第五十二条定点医药机构违反基本医疗保险服务协议约定的,由社会保险经办机构按照服务协议约定追究定点医药机构的违约责任。
第五十三条定点医药机构、个人不得有以下骗取基本医疗保险基金支出和骗取基本医疗保险待遇的行为:
(一)提供虚假疾病诊断证明、病历、处方和医疗票据等资料,骗取基本医疗保险基金支出的;
(二)允许非参保人员以参保人员名义就医的;
(三)允许使用基本医疗保险统筹基金支付应当由参保人员自费的医疗费用的;
(四)允许使用基本医疗保险凭证购买非基本医疗保险统筹基金支付范围的药品或者非医疗用品的;
(五)虚记费用、将非医保支付项目串换为医保支付项目的;
(六)超标准收费或者分解、重复收费的;
(七)通过虚构购药事实,将参保人员个人账户变现的;
(八)转借基本医疗保险账户或服务终端机给其他单位使用或者代其他单位进行基本医疗保险记账结算的;
(九)将本人基本医疗保险凭证提供给他人或者医疗机构使用的;
(十)冒用他人基本医疗保险凭证就医的;
(十一)其他骗取基本医疗保险待遇的行为。
第五十四条国家工作人员在职工医疗保险管理、监督工作中滥用职权、玩忽职守、徇私舞弊的,依法给予处分;构成犯罪的,依法追究刑事责任。
第十章附则
第五十五条特困企业职工医疗保险缴费标准和待遇标准另行制定。
第五十六条国家机关、参照公务员法管理的事业单位在参加职工医疗保险的基础上,按有关规定建立公务员医疗补助制度;其他用人单位可以在参加职工医疗保险的基础上,建立企业补充医疗保险。
第五十七条因工(公)负伤职工的医疗费用按工伤保险有关规定执行。

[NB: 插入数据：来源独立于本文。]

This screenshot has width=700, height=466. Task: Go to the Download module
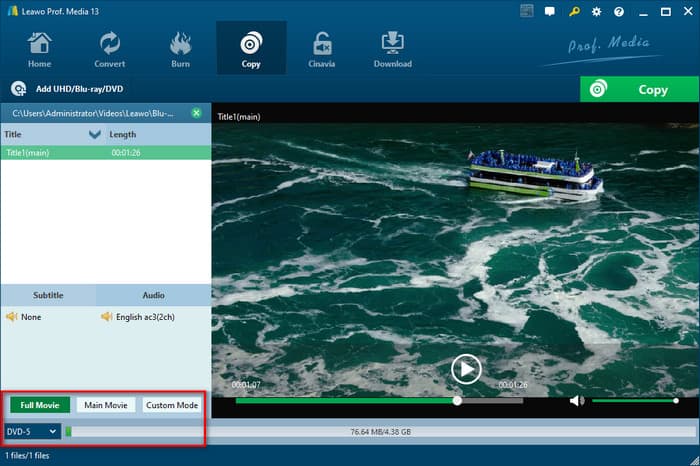pos(392,50)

生育医疗费用按生育保险有关规定执行。
第五十八条因突发性、流行性疾病和自然灾害等不可抗拒因素造成的急、危、重病人的救治所发生的医疗费用,由同级人民政府解决。
第五十九条本办法自2018年1月1日起施行。原有规定与本办法规定不一致的,按照本办法规定执行。